ADLD is caused by an extra copy of the LMNB1 gene, which leads to overproduction of the Lamin B1 protein in the body. Understanding the genetics behind diseases like ADLD is key to developing potential treatments.

There are about 21,000 protein-coding genes in the human genome. Genes provide instructions for making proteins by first creating messenger RNA (mRNA) transcripts. In ADLD, the duplicated LMNB1 gene generates too many mRNA transcripts, resulting in excess Lamin B1 protein production.

Researchers believe that if they can reduce activity of the duplicated gene, lower mRNA transcript levels, or decrease the amount of Lamin B1 protein, they may be able to stop ADLD progression. Over the years, scientists have developed several techniques to treat genetic diseases, though many are still in early research stages.

One approved approach is antisense oligonucleotide therapy, which works by seeking out and destroying specific mRNA transcripts to dramatically reduce levels of harmful proteins. Please check the following website for more details. Though developing any new therapy takes extensive testing and clinical trials, antisense technology provides hope for future ADLD treatments.

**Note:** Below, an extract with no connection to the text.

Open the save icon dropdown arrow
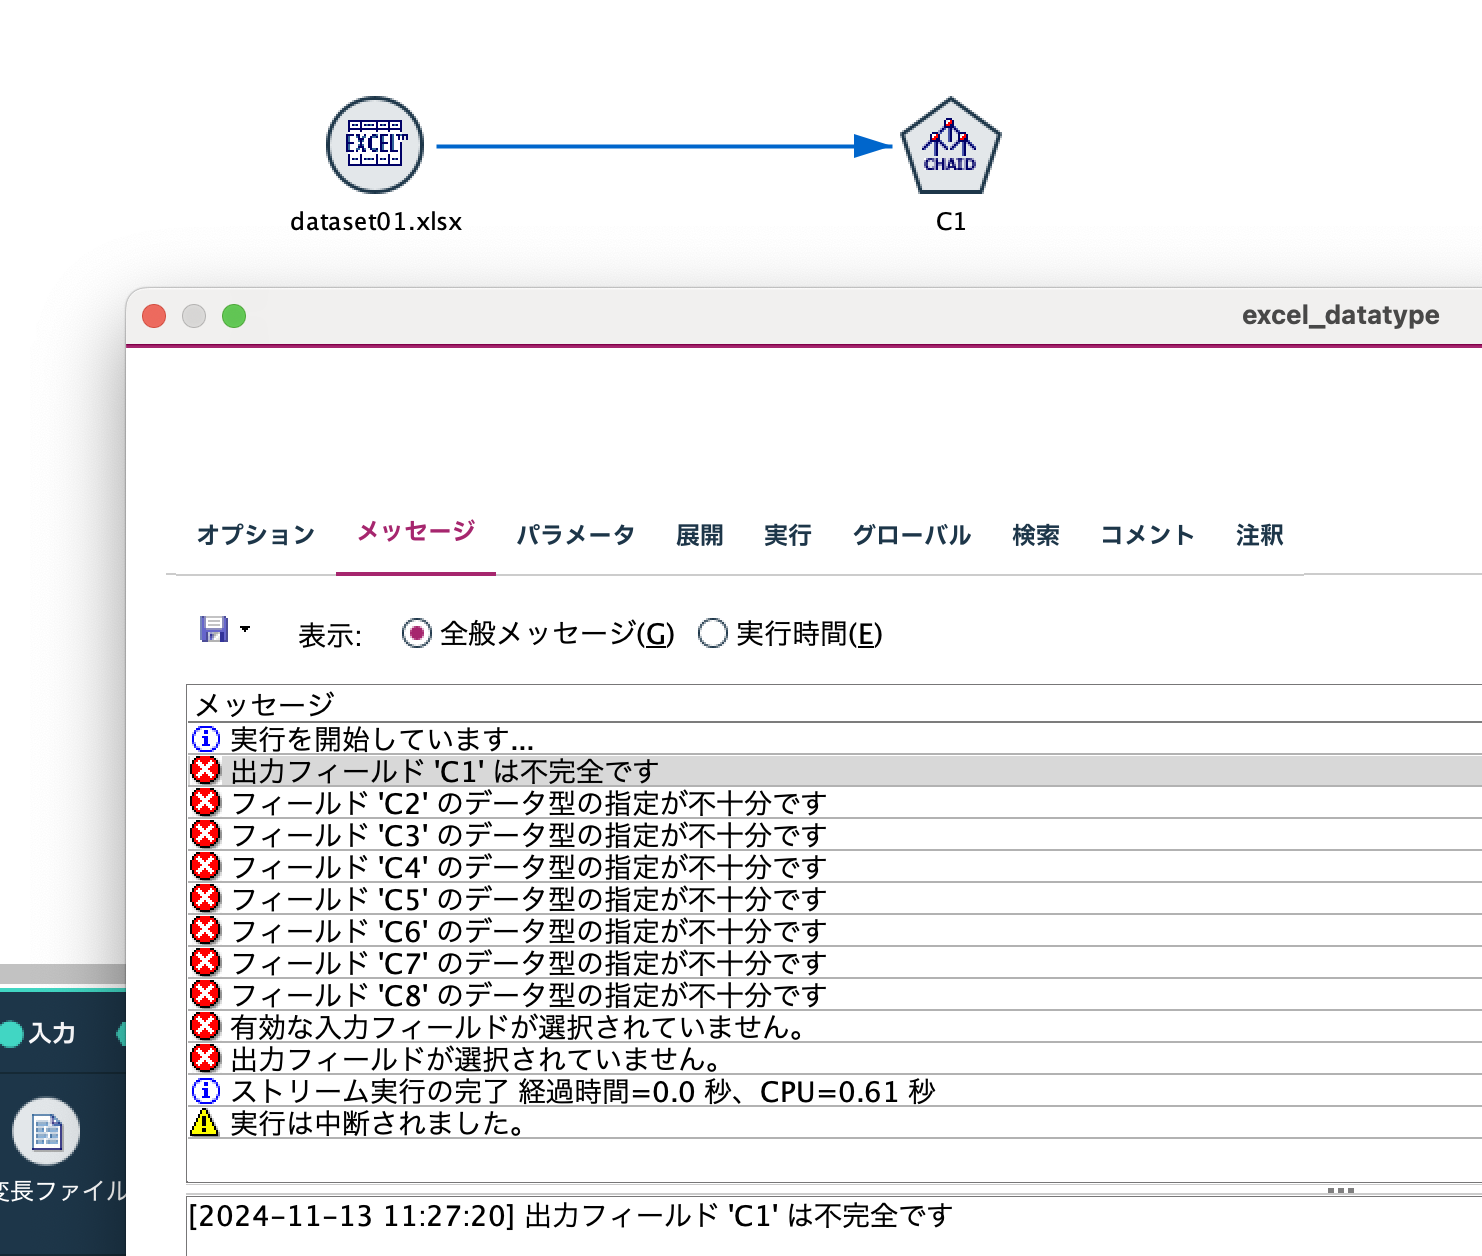Screen dimensions: 1482x1256 (244, 630)
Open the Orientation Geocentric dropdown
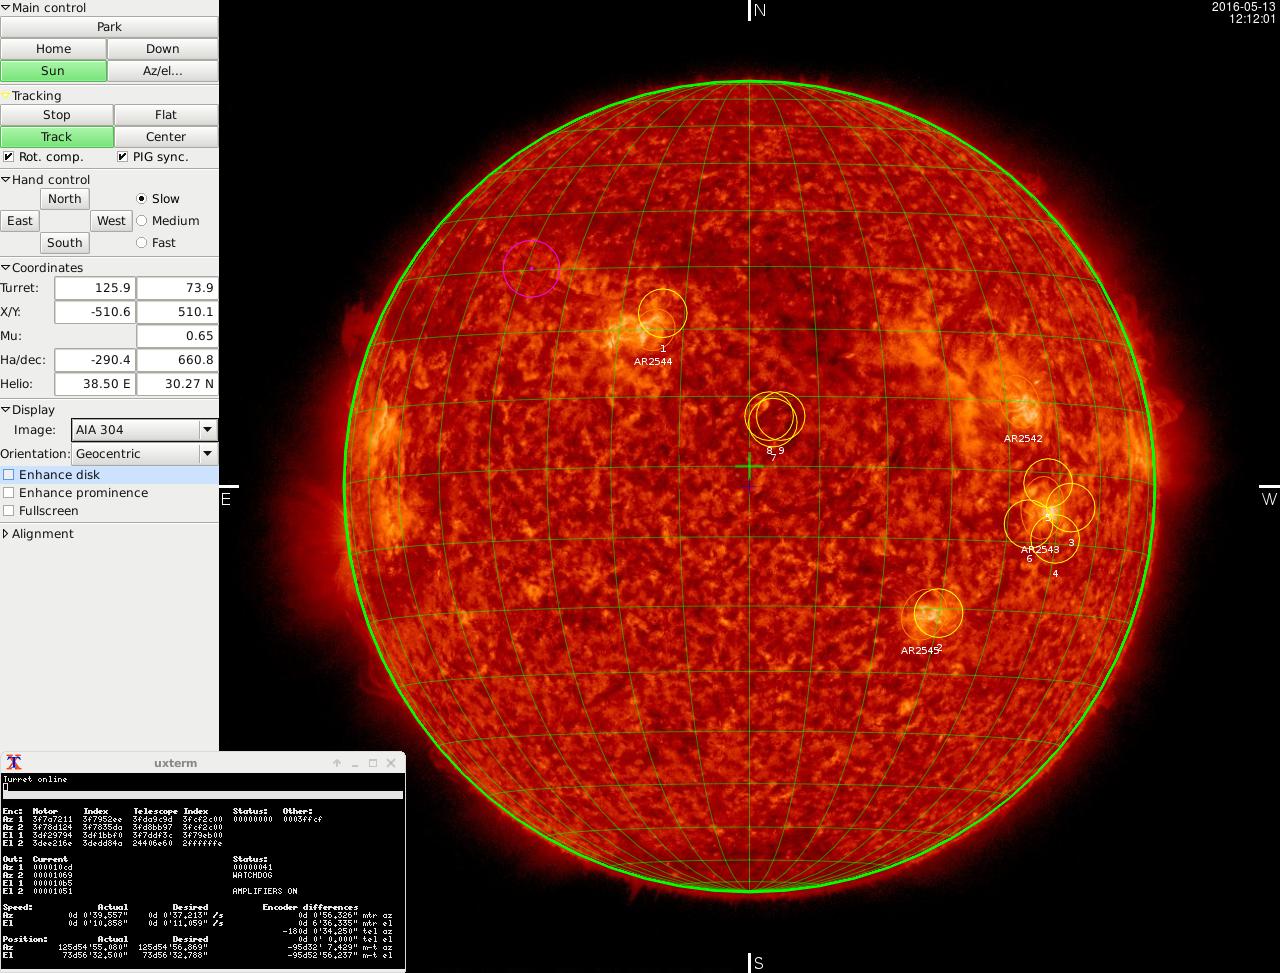 tap(145, 454)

ADLD Community Shares Healthy Living Tips

In addition to scientific advances, the ADLD community has wisdom to share on living well with the disease. Many recommend safe exercise like walking in a pool, with guidance from a doctor or physical therapist. Eating a balanced, hydrating diet with probiotics can also help maintain energy and digestion. The ADLD Center welcomes any other tips people are willing to share!

By understanding the science behind diseases and learning from one another, we can continue making progress against ADLD. The Center strives to keep the community informed on the latest research as well as practical ways to support health and wellbeing.